Quand j’allais travailler à Paris, pendant une période je dormais sur un parking où j’étais vraiment pénard, tout seul. Une année, des travaux pour une station de métro ont commencé. Là je me suis retrouvé avec des soudeurs, des grutiers, des bancheurs qui dormaient sur le même parking, juste à côté ! C’était rigolo, on faisait des barbecues les soirs, mais ça a pas duré. On était à côté de Saint-Cloud, en limite d’un quartier bourge, on a failli se faire dégager. Malgré la précarisation, on n’est pas si nombreux donc en tournant d’un chantier à l’autre on retrouve rapidement des personnes qu’on a déjà croisées. Il y a eu très vite un réseau qui s’est constitué parmi les cordistes, avec des conseils, des partages d’expérience, des trucs de base qui se faisaient sans qu’on s’organise, dont toute une partie se passait sur les réseaux sociaux. On a plusieurs groupes professionnels de discussion, dont un qui à l’époque regroupait 4 ou 5 000 personnes. Et puis tu as du mal à quitter ça parce que si tu bosses près de chez toi tu retombes sur un salaire net bien moins important.

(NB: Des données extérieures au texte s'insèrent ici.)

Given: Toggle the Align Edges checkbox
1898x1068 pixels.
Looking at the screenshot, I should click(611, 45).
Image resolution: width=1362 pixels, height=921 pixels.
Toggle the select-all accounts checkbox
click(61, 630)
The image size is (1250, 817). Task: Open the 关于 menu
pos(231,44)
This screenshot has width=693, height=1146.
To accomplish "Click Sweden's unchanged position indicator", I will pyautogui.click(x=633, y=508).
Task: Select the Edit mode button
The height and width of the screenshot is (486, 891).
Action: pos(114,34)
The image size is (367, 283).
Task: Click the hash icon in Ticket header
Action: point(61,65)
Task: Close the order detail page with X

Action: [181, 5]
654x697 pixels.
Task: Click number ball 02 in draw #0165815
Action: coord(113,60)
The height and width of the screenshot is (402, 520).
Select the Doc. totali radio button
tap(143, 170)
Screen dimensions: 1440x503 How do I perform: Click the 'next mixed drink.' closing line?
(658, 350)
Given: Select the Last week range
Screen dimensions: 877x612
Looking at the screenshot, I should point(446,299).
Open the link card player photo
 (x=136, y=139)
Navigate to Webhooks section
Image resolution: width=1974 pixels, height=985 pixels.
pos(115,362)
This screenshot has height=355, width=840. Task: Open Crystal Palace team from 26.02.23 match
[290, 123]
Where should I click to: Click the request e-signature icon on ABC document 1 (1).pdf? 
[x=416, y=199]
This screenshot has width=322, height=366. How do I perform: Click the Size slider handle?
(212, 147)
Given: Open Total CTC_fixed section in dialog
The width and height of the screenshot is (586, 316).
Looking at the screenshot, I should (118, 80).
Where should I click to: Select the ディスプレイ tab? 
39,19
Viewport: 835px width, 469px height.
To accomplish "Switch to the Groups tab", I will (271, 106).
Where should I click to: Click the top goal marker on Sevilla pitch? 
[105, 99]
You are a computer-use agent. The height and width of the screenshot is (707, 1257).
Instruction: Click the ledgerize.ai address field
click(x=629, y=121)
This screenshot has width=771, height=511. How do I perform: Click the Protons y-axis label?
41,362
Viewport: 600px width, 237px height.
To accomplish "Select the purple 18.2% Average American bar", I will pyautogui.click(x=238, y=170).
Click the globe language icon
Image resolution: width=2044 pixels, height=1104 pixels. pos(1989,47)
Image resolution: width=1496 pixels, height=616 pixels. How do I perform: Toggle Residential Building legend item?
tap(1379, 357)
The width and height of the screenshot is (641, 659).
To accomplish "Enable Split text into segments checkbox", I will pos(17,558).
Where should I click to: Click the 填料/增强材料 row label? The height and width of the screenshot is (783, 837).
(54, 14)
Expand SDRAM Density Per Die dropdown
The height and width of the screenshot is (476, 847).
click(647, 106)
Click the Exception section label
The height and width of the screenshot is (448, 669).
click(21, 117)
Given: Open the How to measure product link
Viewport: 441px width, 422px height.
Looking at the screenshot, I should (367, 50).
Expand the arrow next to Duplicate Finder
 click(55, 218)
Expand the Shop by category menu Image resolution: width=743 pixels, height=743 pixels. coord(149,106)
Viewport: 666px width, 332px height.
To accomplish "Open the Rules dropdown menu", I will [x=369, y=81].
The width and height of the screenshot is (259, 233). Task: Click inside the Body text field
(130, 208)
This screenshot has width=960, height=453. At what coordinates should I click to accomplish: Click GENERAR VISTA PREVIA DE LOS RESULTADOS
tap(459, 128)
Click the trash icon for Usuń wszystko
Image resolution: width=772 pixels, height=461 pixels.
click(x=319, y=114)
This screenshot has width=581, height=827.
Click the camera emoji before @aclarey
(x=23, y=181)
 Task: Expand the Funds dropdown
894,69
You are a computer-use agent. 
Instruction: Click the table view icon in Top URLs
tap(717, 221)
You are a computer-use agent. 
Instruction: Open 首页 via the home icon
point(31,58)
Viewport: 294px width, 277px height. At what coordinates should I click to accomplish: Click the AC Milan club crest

Au départ tu attends tout le temps après les agences d’intérim parce que tu connais personne, tu n’as pas ton réseau. Ensuite, la plupart du temps on fait faire nos contrats par l’agence d’intérim, mais en contactant directement les entreprises utilisatrices qui nous font travailler. Et après tu as le donneur d’ordres qui est le maître d’ouvrage sur le chantier, par exemple Eiffage dans le bâtiment ou Cristal Union pour les silos à sucre. Ce sont les clients pour qui le contrat de travaux sur corde est signé pour leur faire une prestation. Ils ont aucun lien direct avec les cordistes. Ces chaînes de sous-traitance, c’est une manière de se décharger de la responsabilité potentielle d’un accident. À l’intérieur des boîtes, les délégations de pouvoir ont le même effet, ce sont que des pares-feux pour les responsables des entreprises.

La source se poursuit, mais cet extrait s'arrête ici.